Top of DATASET

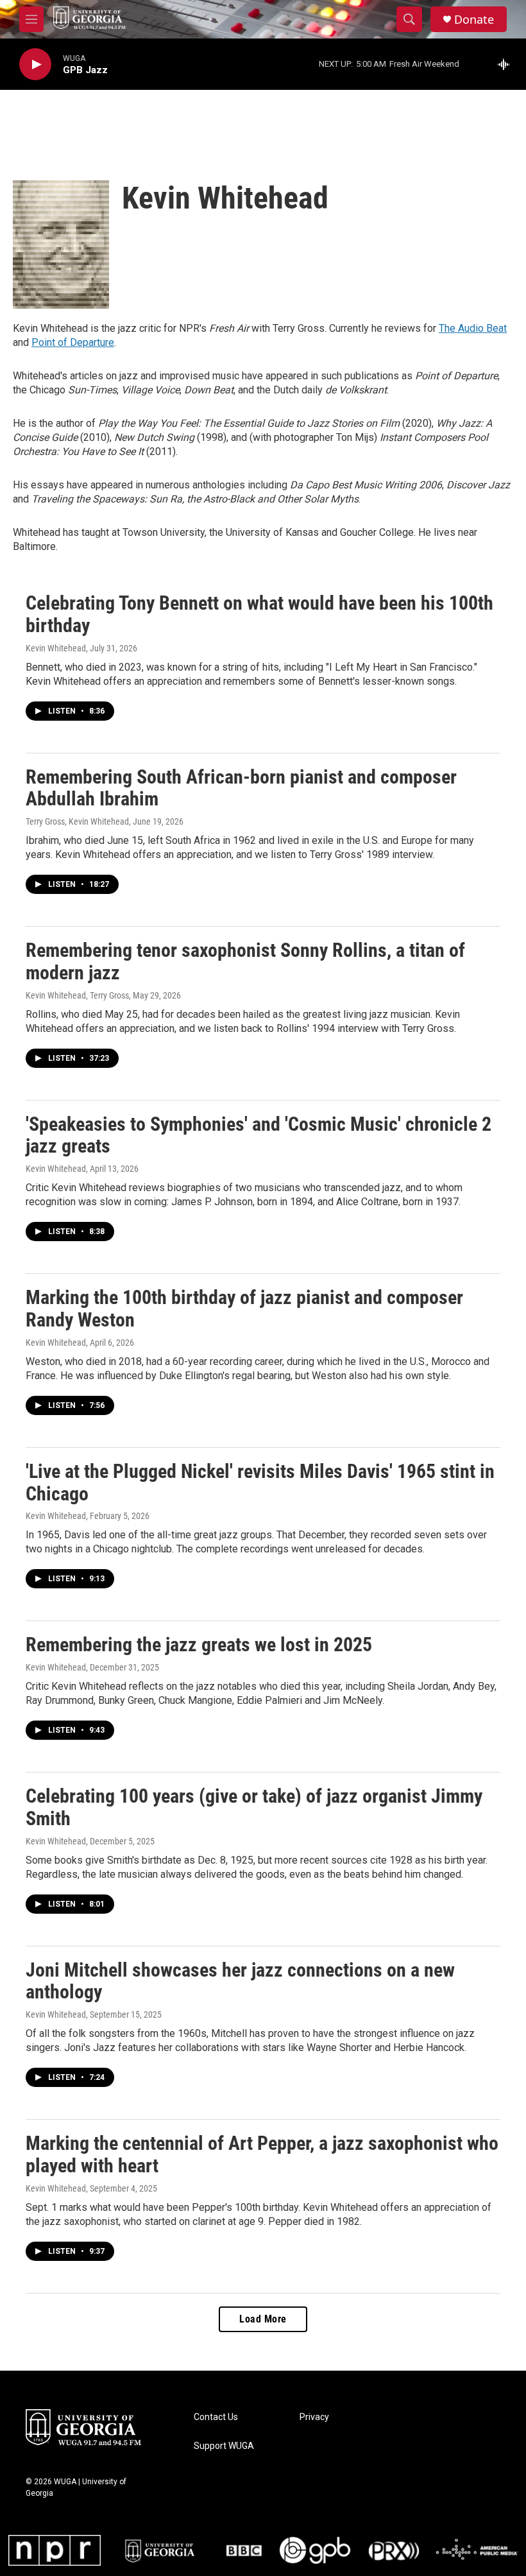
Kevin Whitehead (56, 648)
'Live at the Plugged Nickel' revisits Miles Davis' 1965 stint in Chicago (260, 1482)
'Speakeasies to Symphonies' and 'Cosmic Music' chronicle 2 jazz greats (258, 1135)
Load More (263, 2319)
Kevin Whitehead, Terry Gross (77, 995)
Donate (474, 19)
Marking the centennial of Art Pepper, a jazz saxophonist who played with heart (262, 2154)
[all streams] (507, 64)
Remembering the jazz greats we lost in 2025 (199, 1644)
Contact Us (216, 2417)
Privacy (314, 2417)
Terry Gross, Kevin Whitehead (77, 821)
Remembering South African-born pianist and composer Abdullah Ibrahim (241, 788)
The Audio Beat (473, 328)
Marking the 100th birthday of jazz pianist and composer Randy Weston (244, 1308)
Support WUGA (224, 2446)
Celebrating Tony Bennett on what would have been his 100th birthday (259, 614)
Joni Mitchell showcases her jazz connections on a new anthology (240, 1981)
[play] (35, 64)
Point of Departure (72, 342)
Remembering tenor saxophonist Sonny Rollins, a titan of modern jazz (245, 961)
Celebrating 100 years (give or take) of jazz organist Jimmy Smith (254, 1807)
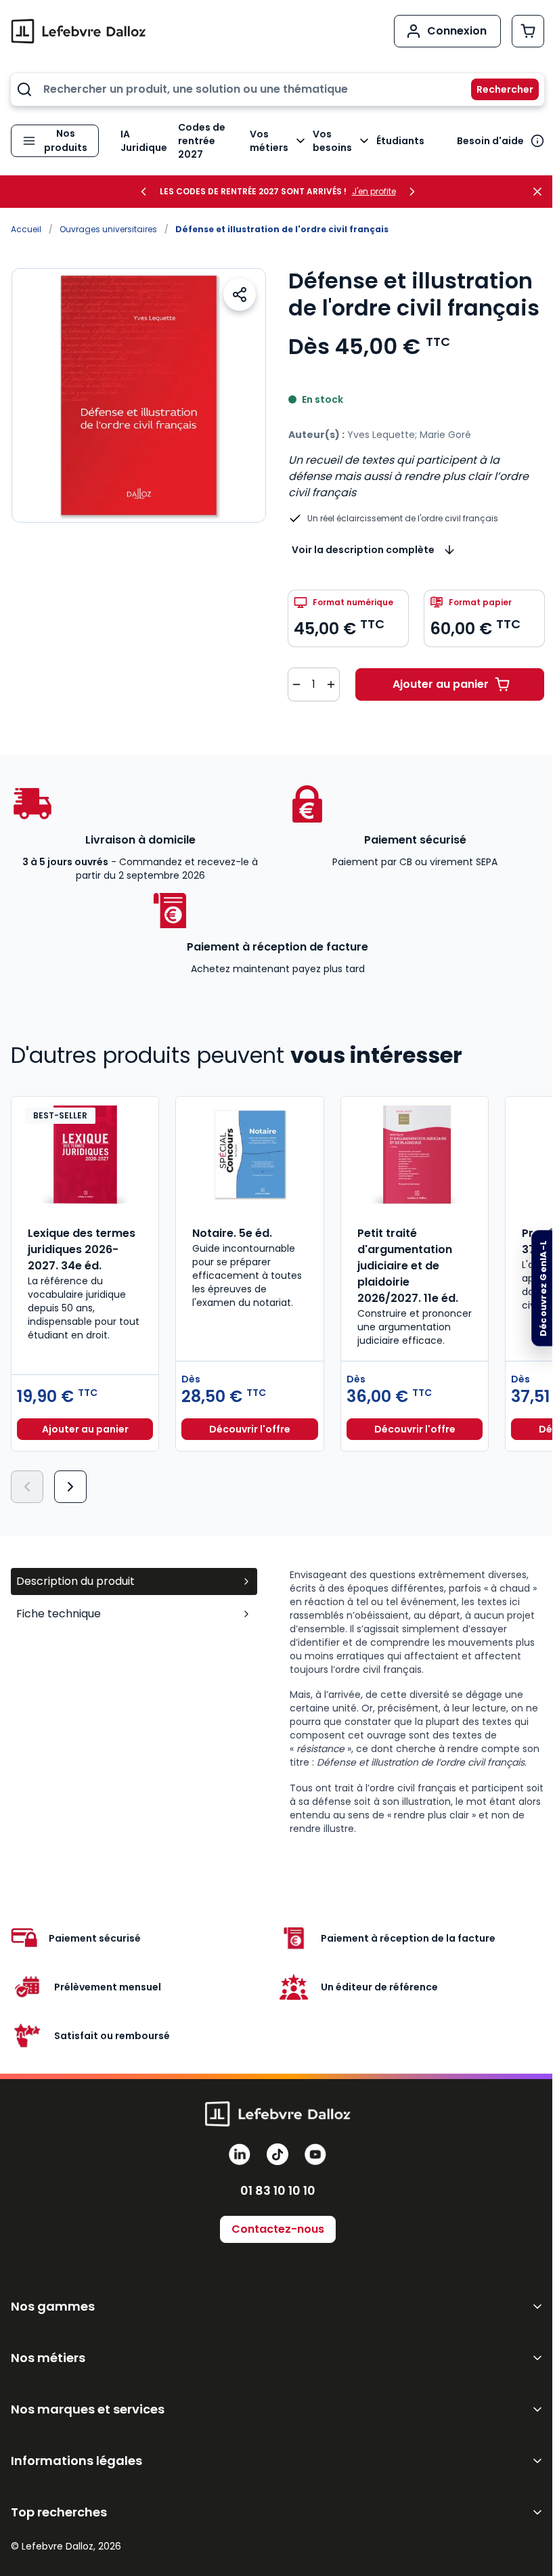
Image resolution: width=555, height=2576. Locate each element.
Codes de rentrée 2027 (201, 141)
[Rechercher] (497, 89)
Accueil (26, 229)
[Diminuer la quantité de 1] (296, 684)
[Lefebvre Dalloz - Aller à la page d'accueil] (78, 31)
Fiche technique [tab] (58, 1613)
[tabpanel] (417, 1701)
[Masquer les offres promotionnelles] (541, 191)
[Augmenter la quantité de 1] (331, 684)
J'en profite (374, 191)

Bottom of DATASET

Write back word for word every line in the entries above from the one with "Terry Gross, Kevin Whitehead (77, 821)" to the one with "[Masquer les offres", ends included, and none of the pictures.

Terry Gross, Kevin Whitehead (77, 821)
Remembering South African-born pianist and composer Abdullah Ibrahim (241, 788)
The Audio Beat (473, 328)
Marking the 100th birthday of jazz pianist and composer Randy Weston (244, 1308)
Support WUGA (224, 2446)
Celebrating Tony Bennett on what would have been his 100th birthday (259, 614)
Joni Mitchell showcases her jazz connections on a new anthology (240, 1981)
[play] (35, 64)
Point of Departure (72, 342)
Remembering tenor saxophonist Sonny Rollins, a titan of modern jazz (245, 961)
Celebrating 100 years (give or take) of jazz organist Jimmy Smith (254, 1807)
Image resolution: width=555, height=2576. Locate each element.
Codes de rentrée 2027 (201, 141)
[Rechercher] (497, 89)
Accueil (26, 229)
[Diminuer la quantité de 1] (296, 684)
[Lefebvre Dalloz - Aller à la page d'accueil] (78, 31)
Fiche technique [tab] (58, 1613)
[tabpanel] (417, 1701)
[Masquer les offres promotionnelles] (541, 191)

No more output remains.